Do you sit back and wait for an annual performance review to think about your work performance? It does feel easier to wait for another person to tell you about how you can improve yourself. But how can you do a better job every day without waiting for an annual feedback? The trick here is to work on yourself, not the job. Your work reflects you, so begin by making yourself better, and success will follow. Here are nine ways to help you get better at what you do and become the best version of yourself.
1) Turn weaknesses into strengths. Research shows that 97% of people can readily identify a career-limiting habit they have. However, managers reported only 10% of employees showed a change a year after a performance review. Most of us assess our weaknesses but don’t always take steps to rectify our career-limiting behaviors. Use this 3-step guide to get actually change your behavior.
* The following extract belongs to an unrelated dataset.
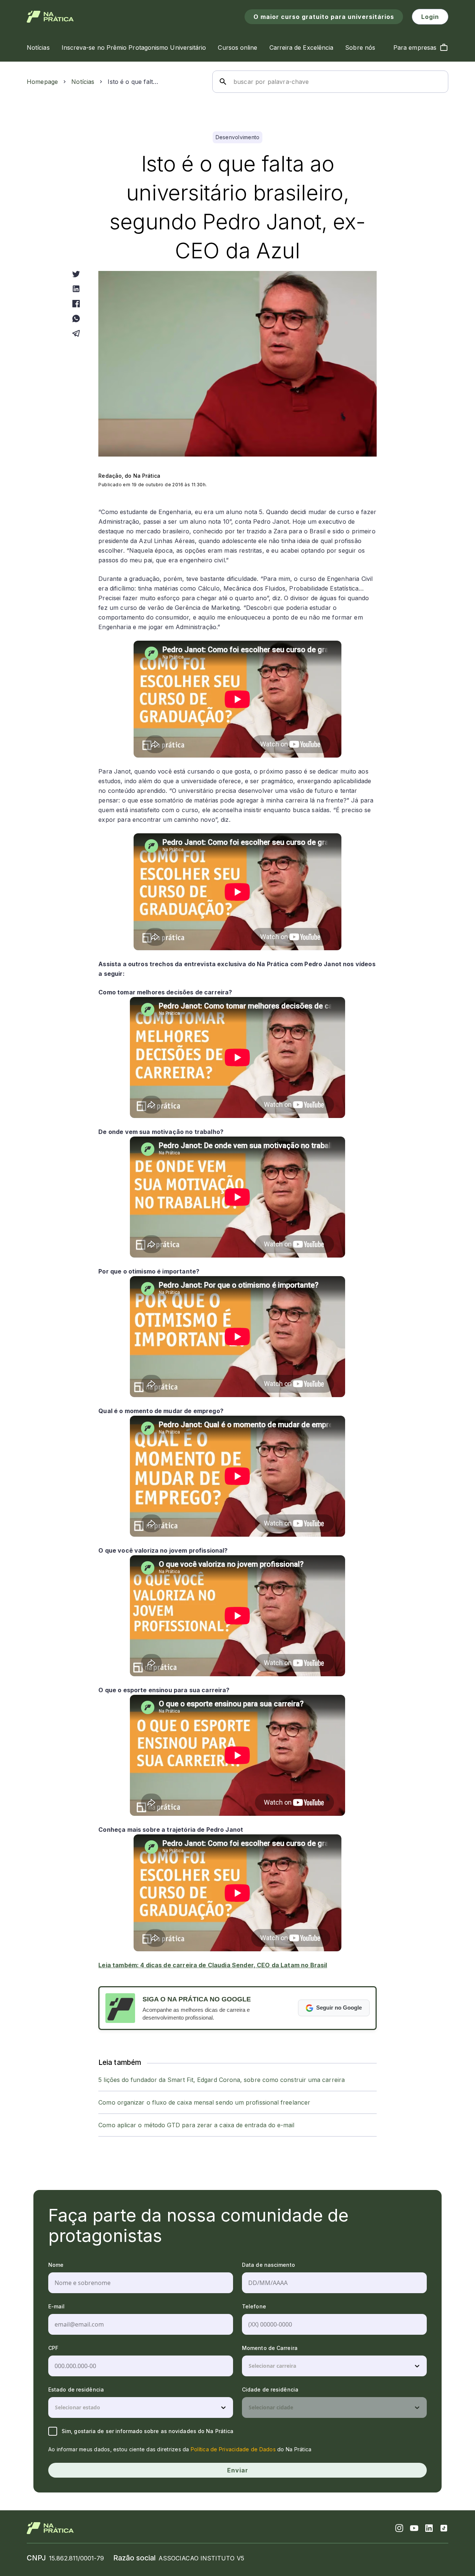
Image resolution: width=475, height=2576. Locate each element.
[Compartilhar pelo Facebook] (76, 303)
- Identify moments of anxiety and pay attention to them. For instance, when you’re dreading making an important presentation at work and are constantly checking your email, you’re not just distracted, you’re playing out a habitual response to anxiety and stress.
- When you’re in such a moment, stay with it. Consciously replace that ineffective behavior with a deliberate, thought-out alternative action. Drink a glass of water to give yourself time to breathe.
- Then, recognize what you can do instead. Ask yourself, “What do I really want now?” and take your time to figure out how to get there.
2) Set goals and track them. Setting goals for yourself doesn’t just give you a sense of purpose in life but also makes you accountable for your decisions and actions. To set realistic goals, follow this 4-step process:
- Figure out what you can want to accomplish in a day, a week, and a year. If possible, write it down somewhere or keep a digital diary. Keep your goals SMART and focused. They key is to avoid setting too many goals for yourself.
- Prioritize your goals and focus on the most critical ones first.
- Motivate yourself to stick to the plan
- Finally, make sure you track your goals religiously.
There’s no point in setting goals if you don’t follow through with it. To avoid feeling overwhelmed, figure out simple motivational moves to get yourself to implement your plan of action. For instance, if you want to switch jobs, give yourself a couple of months to make the move, then make a list of the short and long-term actions you need to take to and the timeline to achieve that goal. Spend a couple of weeks shortlisting companies you’d like to apply to, then spend them doing the actual research, reach out to your network for opportunities, and start the interviewing process.
3) Find opportunities to learn. Learning should always be a top priority while factoring in your day-to-day activities. Spare 10 minutes each day to read, listen or watch something that can help you work smarter. You can try to learn a new skill every month, or see if you can learn something from your colleagues. For instance, if you see a colleague with a strong work ethic who gets work done faster, talk to them and learn from their habits.
4) Believe in the power of asking questions. Don’t be afraid to ask the questions that matter at work. Asking the right questions can impact the outcomes of our decisions. It shows that you are present and participative. So don’t hold back those questions; ask away!
5) Don’t ignore your health. If your work demands your constant and undivided attention, you could feel overwhelmed and feel like most of your worth resides in your work. Remember, a job is just a job. Refocus your attention and think about what really matters to you. Re-prioritize your work-life and find ways to get help without burning out. You can reach out to colleagues for help with work, take vacations regularly and most importantly, look after your body. Get a good night’s sleep and avoid spending the wee hours of the night on a work email. Make sure you’re physically, mentally and emotionally fit to avoid getting addicted to work.
6) Dig critical or negative feedback. While receiving negative feedback well can be a hard skill to master, it is an important component to advance your career. The key to dealing with negative or harsh feedback is to emotionally detach from the information and then take action. Avoid being reactive and take a pause while you’re in the moment. Later, break down the feedback into specifics. For instance, feedback such as, “Your presentation lacked conviction” should be rephrased as, “I can become more convincing.”
7) Don’t multitask. Did you know doing several things at once can decrease your productivity by about 40 percent? Research shows that most multitasking is unproductive because we don’t really multitask. We switch-tasks rapidly, making us more distracted and less focused. So, stop the loop of constantly interrupting yourself because there are really no downsides. Tackle one task at a time because you don’t lose anything by not multitasking!
8) Avoid distraction. The average person is distracted or interrupted every 40 seconds when working in front of their computer. We can’t even work for a full minute without getting distracted! To get better at the work you do, find simple ways to overcome everyday self-sabotaging practices. If you’re having a hard time getting some data sorted, leave the work for some time and take a walk. Or, move to a different space. Similarly, put your phone face-down so you don’t get distracted with constant notifications. Make room for some solitude in your workday so you don’t feel stressed or overwhelmed by your small losses.
9) Don’t overcommit. Before you take on additional work, pause and check if you’re able to take on that work. Learn to say “no” at work more frequently, delegate the work to your team members if possible, and don’t shy away from asking for help, when it’s needed. Before you take on a project, map out what you know and make an estimate of the time you’d need to complete the task.